As we began to implement a new piece of tooling that depended on accurate status reporting from push mirroring, the problem became bigger than a few annoying, seemingly inaccurate emails; it was causing our tooling to behave erratically as well.

Because we had absolutely no idea what was happening or why, our first step was to add logging when Gitaly was encountering an error that would mark the mirror as failed. The logging revealed a weird anomaly where it appeared that the Security repository – the one receiving updates – appeared to be ahead of its source:

I, [2020-09-21T10:10:31] Divergent ref due to ancestry -- remote:f73bb2388a6, local:59812e04368
I, [2020-09-21T10:26:39] Divergent ref due to ancestry -- remote:8ddcb3333da, local:f73bb2388a6

In this pair, the first message is saying that the remote – the Security repository – was showing its latest commit as f73bb2388a6, and that it wasn't an ancestor of the local 59812e04368 commit, causing the error message. On the next run, we see that the local repository has "caught up" to the Security remote from the prior run.

It turned out that due to the number of branches and tags in this repository, the ls-remote command was taking so long to complete that by the time the data was returned, the local repository was updated by a new push.

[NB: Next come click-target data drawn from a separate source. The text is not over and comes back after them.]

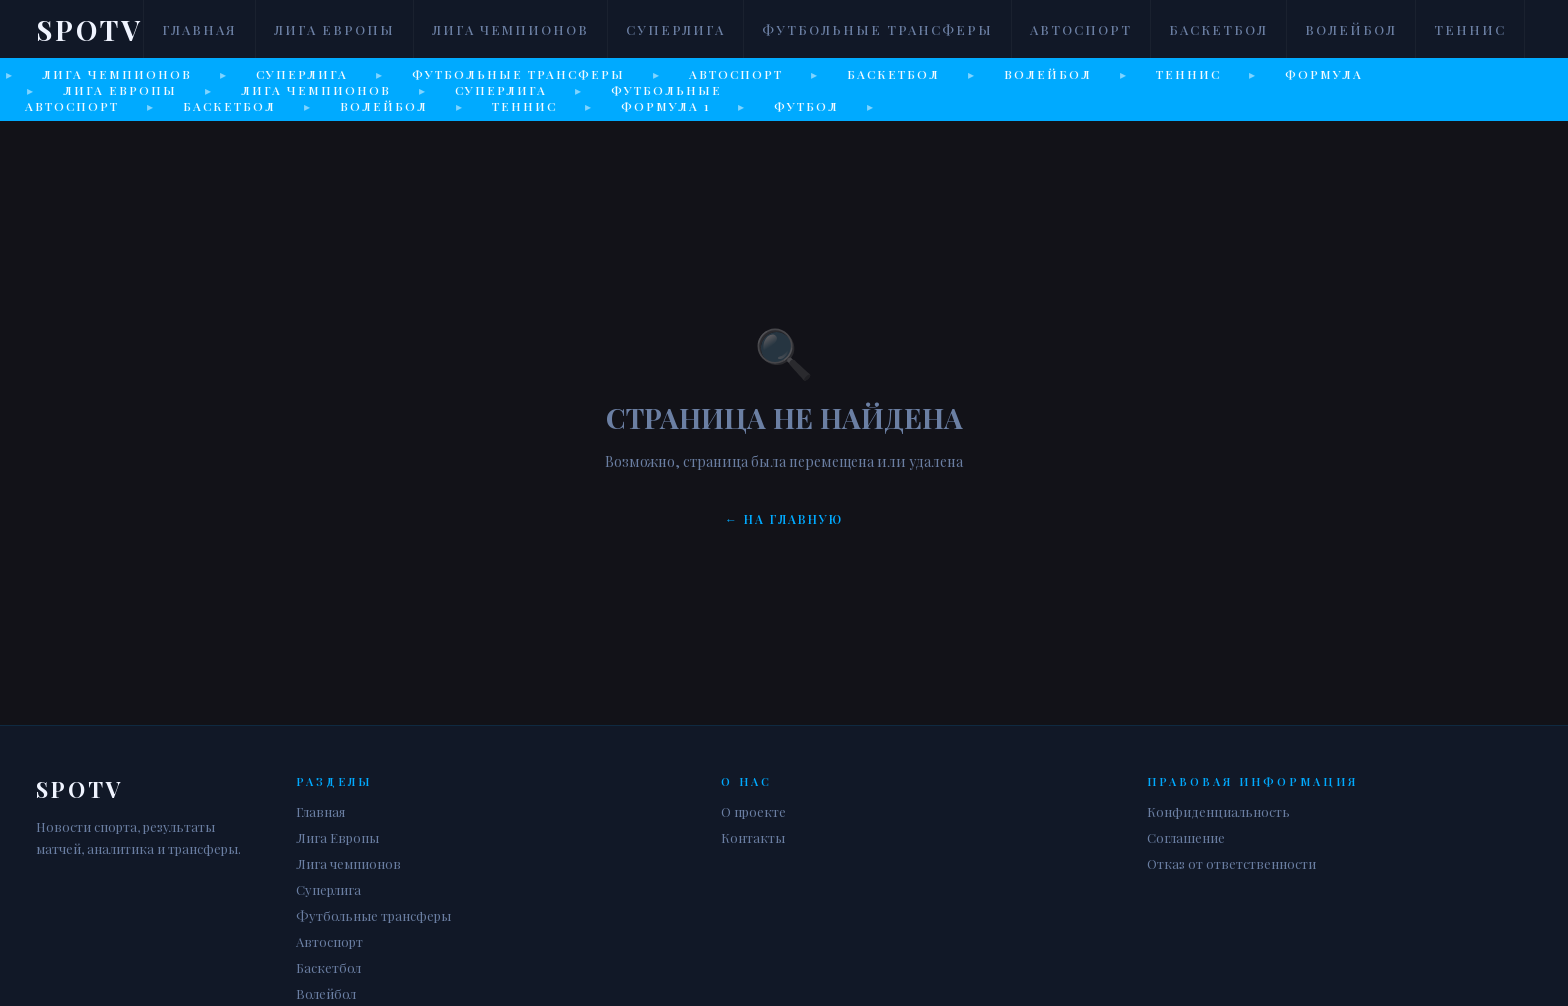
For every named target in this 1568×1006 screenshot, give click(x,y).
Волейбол (1351, 29)
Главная (199, 29)
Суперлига (675, 29)
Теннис (1470, 29)
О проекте (753, 811)
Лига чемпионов (510, 29)
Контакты (753, 837)
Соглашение (1186, 837)
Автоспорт (1081, 29)
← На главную (784, 519)
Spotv (89, 29)
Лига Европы (334, 29)
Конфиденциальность (1218, 811)
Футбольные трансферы (877, 29)
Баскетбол (1218, 29)
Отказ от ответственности (1231, 863)
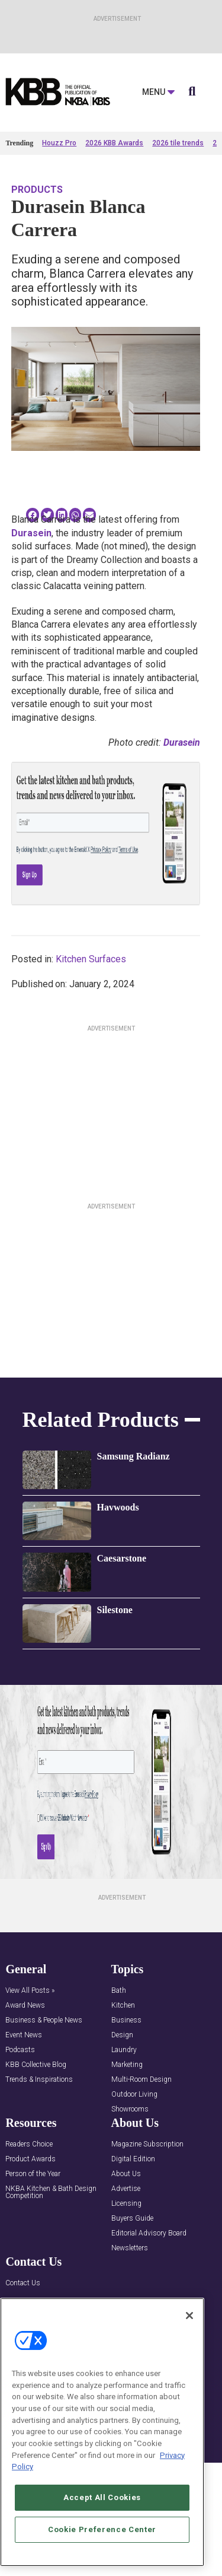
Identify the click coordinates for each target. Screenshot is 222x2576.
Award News (25, 2005)
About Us (126, 2174)
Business (126, 2020)
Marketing (127, 2065)
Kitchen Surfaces (91, 959)
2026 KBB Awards (114, 143)
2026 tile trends (178, 143)
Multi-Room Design (141, 2080)
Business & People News (43, 2020)
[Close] (189, 2316)
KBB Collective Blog (35, 2065)
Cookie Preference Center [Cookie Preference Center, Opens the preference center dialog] (102, 2529)
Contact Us (22, 2283)
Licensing (126, 2204)
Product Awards (30, 2159)
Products (37, 189)
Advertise (125, 2189)
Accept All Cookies (102, 2497)
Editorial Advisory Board (148, 2233)
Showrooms (130, 2109)
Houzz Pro (59, 143)
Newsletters (129, 2248)
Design (122, 2035)
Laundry (124, 2050)
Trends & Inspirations (39, 2080)
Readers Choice (29, 2144)
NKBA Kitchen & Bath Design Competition (50, 2192)
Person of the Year (32, 2174)
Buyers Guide (132, 2218)
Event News (23, 2035)
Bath (118, 1991)
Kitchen (123, 2005)
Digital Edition (133, 2159)
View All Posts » (29, 1991)
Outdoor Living (134, 2094)
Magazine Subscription (147, 2144)
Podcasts (20, 2050)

Because we gathered the remote refs after the local ones, a network delay created a window for new local commits to be written and invalidate our list of local refs. Luckily there was a nice boring solution: all we had to do was swap the order in which we gather references.

Wrapping up

As soon as we swapped the order for gathering references, the transient errors went away and we finally got to close this long-standing issue. We were pleased with how we were able to modify such a critical piece of functionality safely and without any negative user impact.